121e Effect of Temporal Averaging of Vertical Eddy Diffusivity on the Forecast Quality of Surface Zone Concentration of the National Air Quality Forecast Capability

Pius C. Lee1, Youhua Tang1, Jeff McQueen1, Hochun Huang1, Sarah Lu1, Marina Tsidulko1, Rohit Mathur2, Jon Pleim2, Tanya Otte2, George Pouliot2, Ken Schere2, and Paula Davidson3. (1) Emc/ncep/noaa, NOAA, 5200 Auth Rd, Camp Springs, MD 20746, (2) Atmospheric Modeling Division, NOAA, US EPA, Rtp, NC 27711, (3) Nws/noaa, Office of Science and Technology, 1327 East West Hwy, Silver Spring, MD 20910

Air Quality forecast models are employed to provide numerical guidance for forecasters to issue timely ozone and particulate matter concentration forecast pertinent to human health exposures to the communities they serve. The National Centers for Environmental Prediction (NCEP), National Weather Service Weather Research and Forecasting Non-hydrostatic Mesoscale Model (WRF/NMM) has been coupled with the EPA Community Multi-scale Air Quality (CMAQ) model to form the National Air Quality Forecast Capability (NAQFC).
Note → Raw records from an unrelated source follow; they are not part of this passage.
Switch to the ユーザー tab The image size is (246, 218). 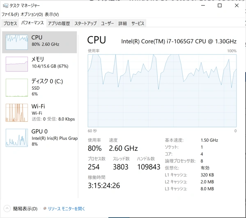click(107, 23)
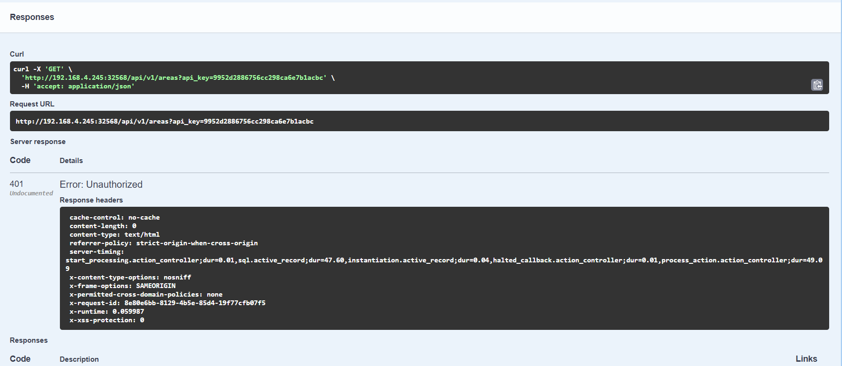This screenshot has height=366, width=842.
Task: Click the accept: application/json header line
Action: click(x=84, y=86)
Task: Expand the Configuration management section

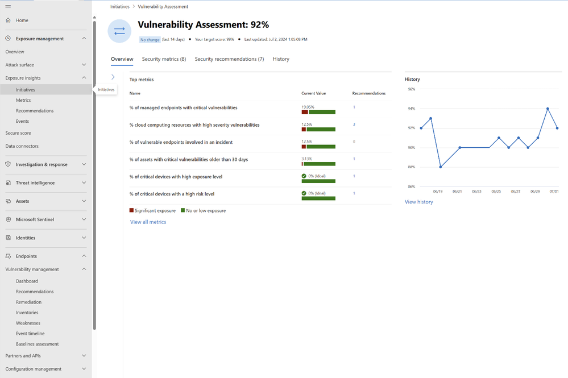Action: pyautogui.click(x=84, y=368)
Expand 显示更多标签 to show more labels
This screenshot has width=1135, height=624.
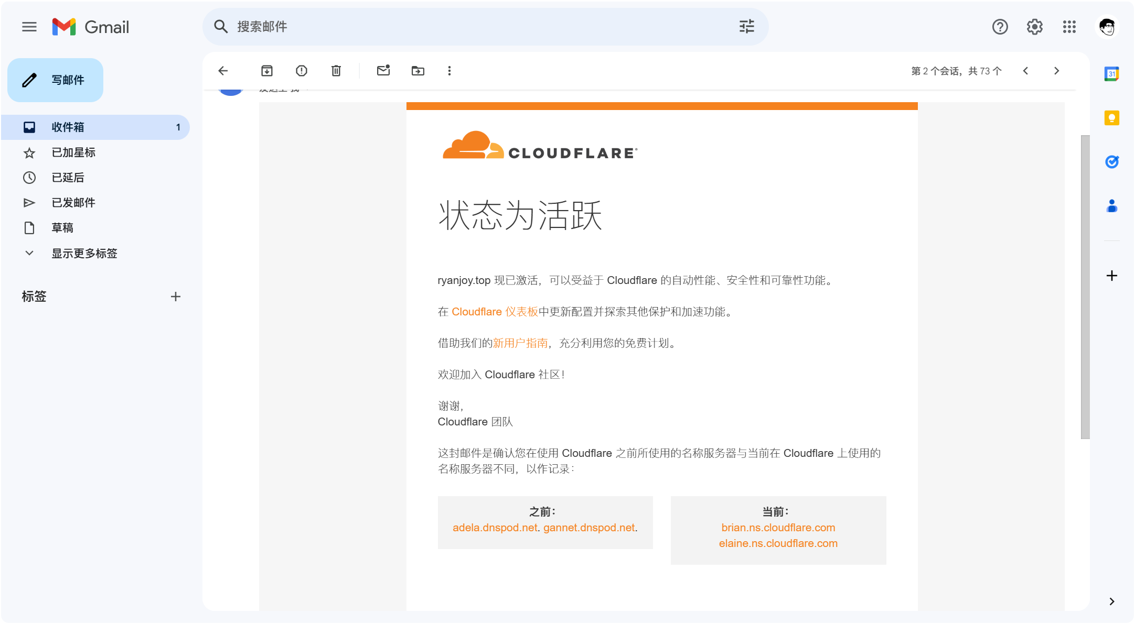coord(84,253)
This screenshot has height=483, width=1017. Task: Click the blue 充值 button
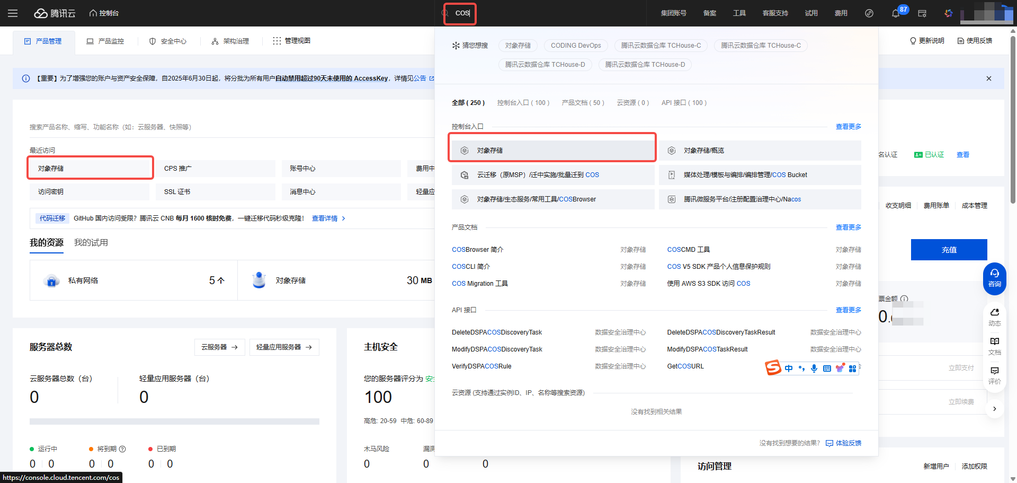pyautogui.click(x=949, y=250)

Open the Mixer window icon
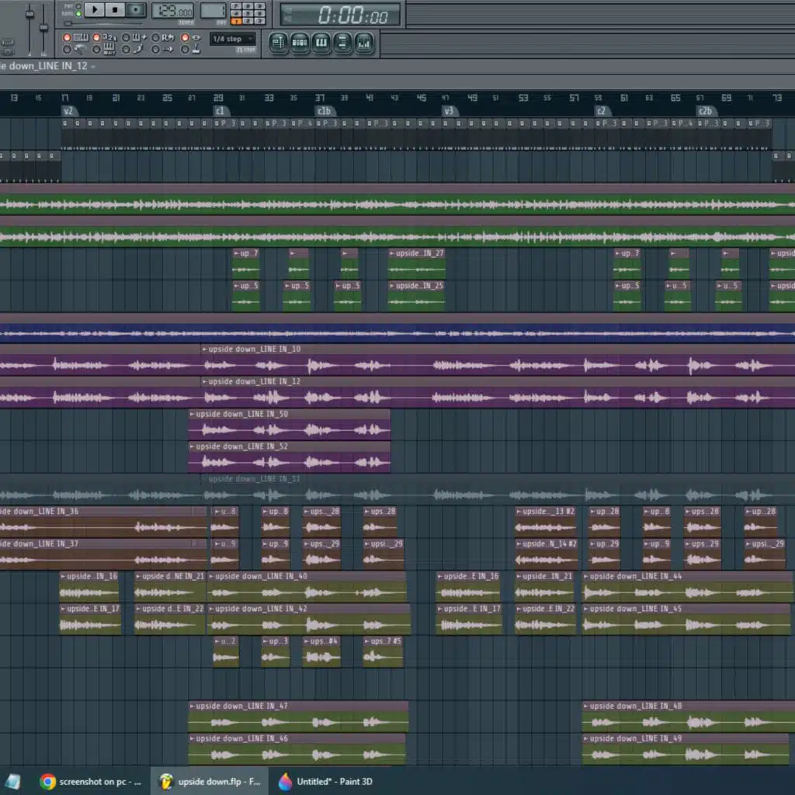click(x=365, y=43)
It provides such guidance for the majority part of the U.S. since 2006. This capability first provided forecast coverage over the northeastern U.S. in 2004 with WRF predecessor, the Eta model, as the meteorological driver. Both the earlier and the current capabilities are off line systems. Coupling of the turbulent mixing processes of the meteorological driver and CMAQ has been a challenge. Both Eta and WRF/NMM use the Mellor-Yamada-Janjic (MYJ) turbulence mixing scheme in the boundary layer. The option of directly using MYJ provided vertical eddy diffusivity to calculate turbulent mixing of the atmospheric constituents in CMAQ has been tested. This study investigated the effect of various temporal averaging treatments of vertical eddy diffusivity in redistributing ozone in the boundary layer. Model predicted concentration structures of ozone resulting from these various temporal treatments of vertical eddy diffusivity have been studied and verified using AIRNOW, an EPA surface ozone concentration network, and ozone-sonde data.